■ **ASSIGNED TASK**
Starting at the line that contains "Click the word WHEEL in the category title", write out every line through the end of the records below exactly as it appears, and leave out all pictures.

Stored data:
□ □ □
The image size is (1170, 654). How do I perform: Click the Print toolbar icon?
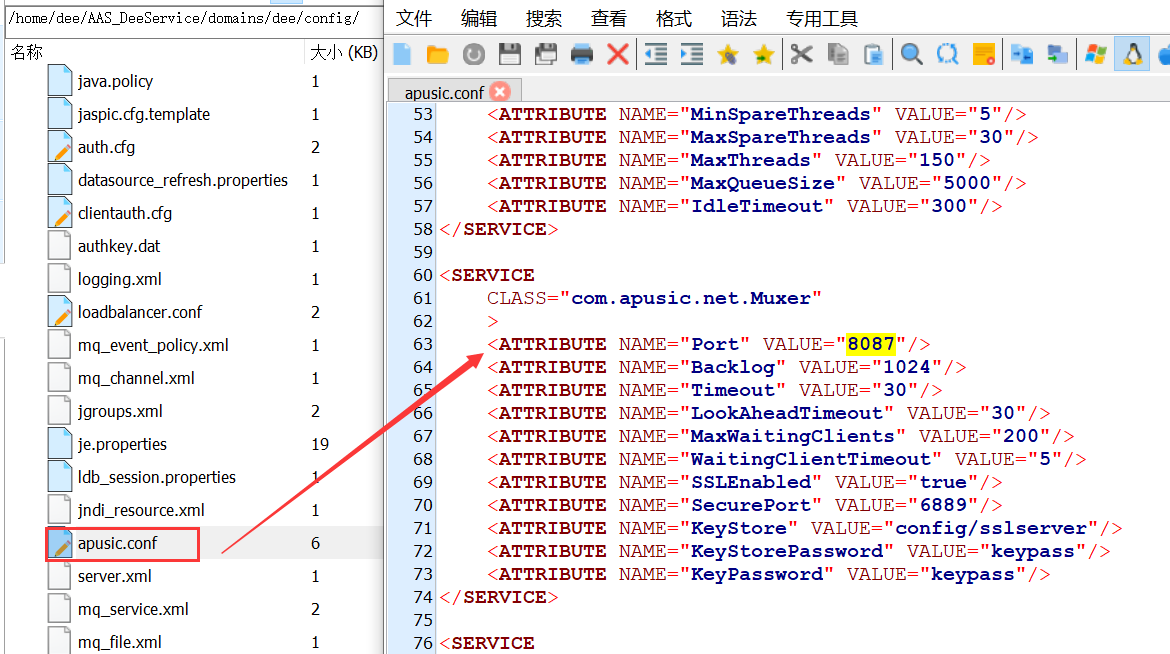point(582,54)
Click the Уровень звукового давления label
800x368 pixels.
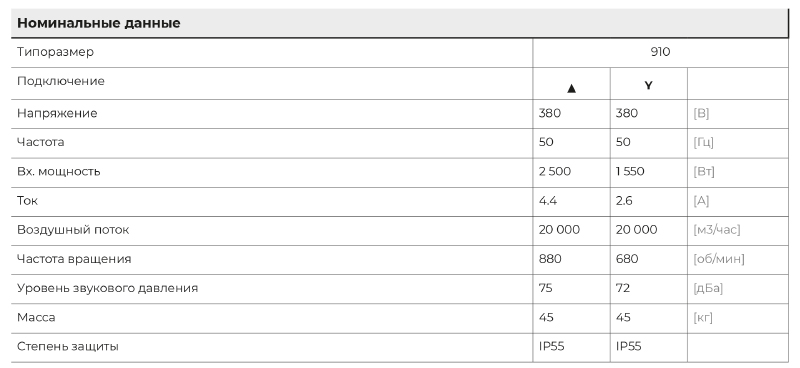(x=107, y=288)
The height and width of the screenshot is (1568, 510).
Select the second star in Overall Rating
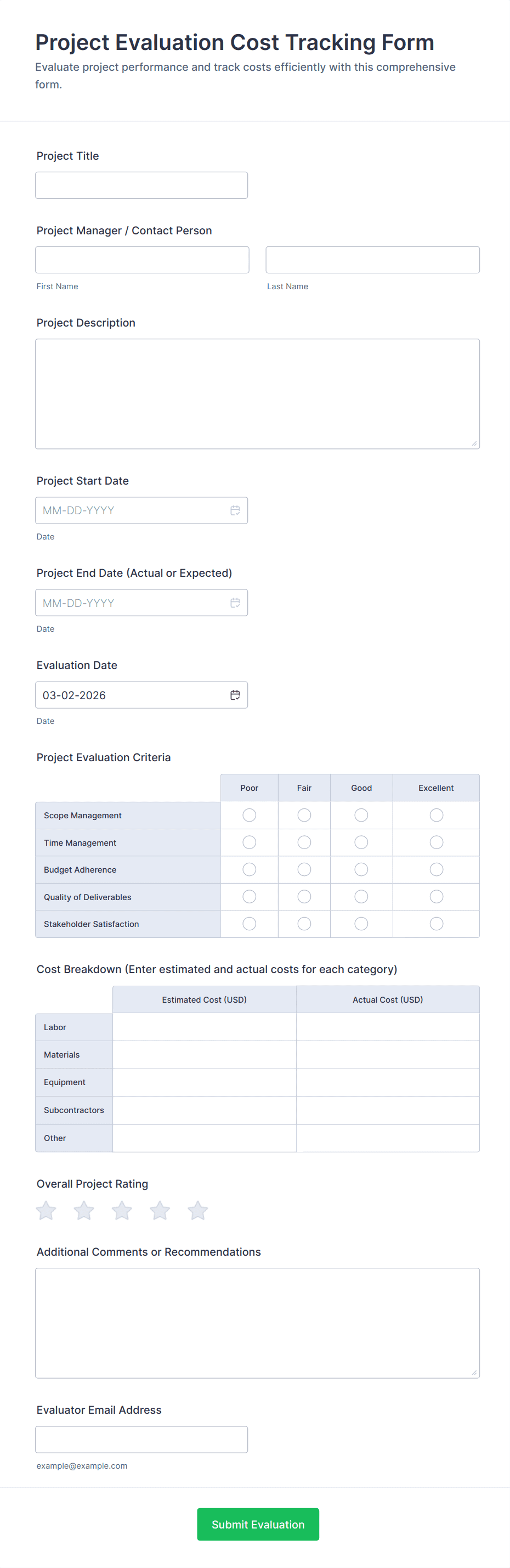(x=84, y=1210)
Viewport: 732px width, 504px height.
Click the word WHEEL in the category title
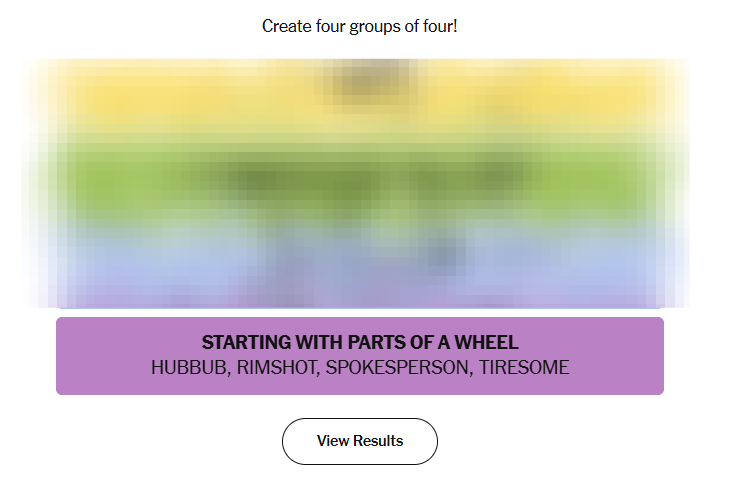(489, 343)
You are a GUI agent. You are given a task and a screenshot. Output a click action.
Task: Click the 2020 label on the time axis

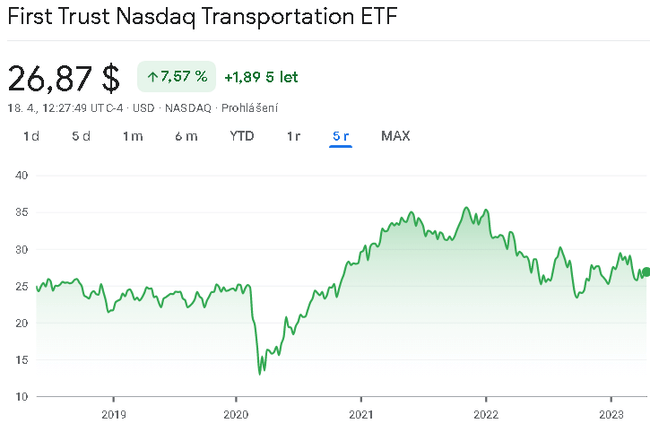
□ □ □
■ **RESULT BELOW**
Click the word WHEEL in the category title
(489, 343)
You are a GUI agent. You are given a task and a screenshot. Output a click action.
Task: Click the 2020 label on the time axis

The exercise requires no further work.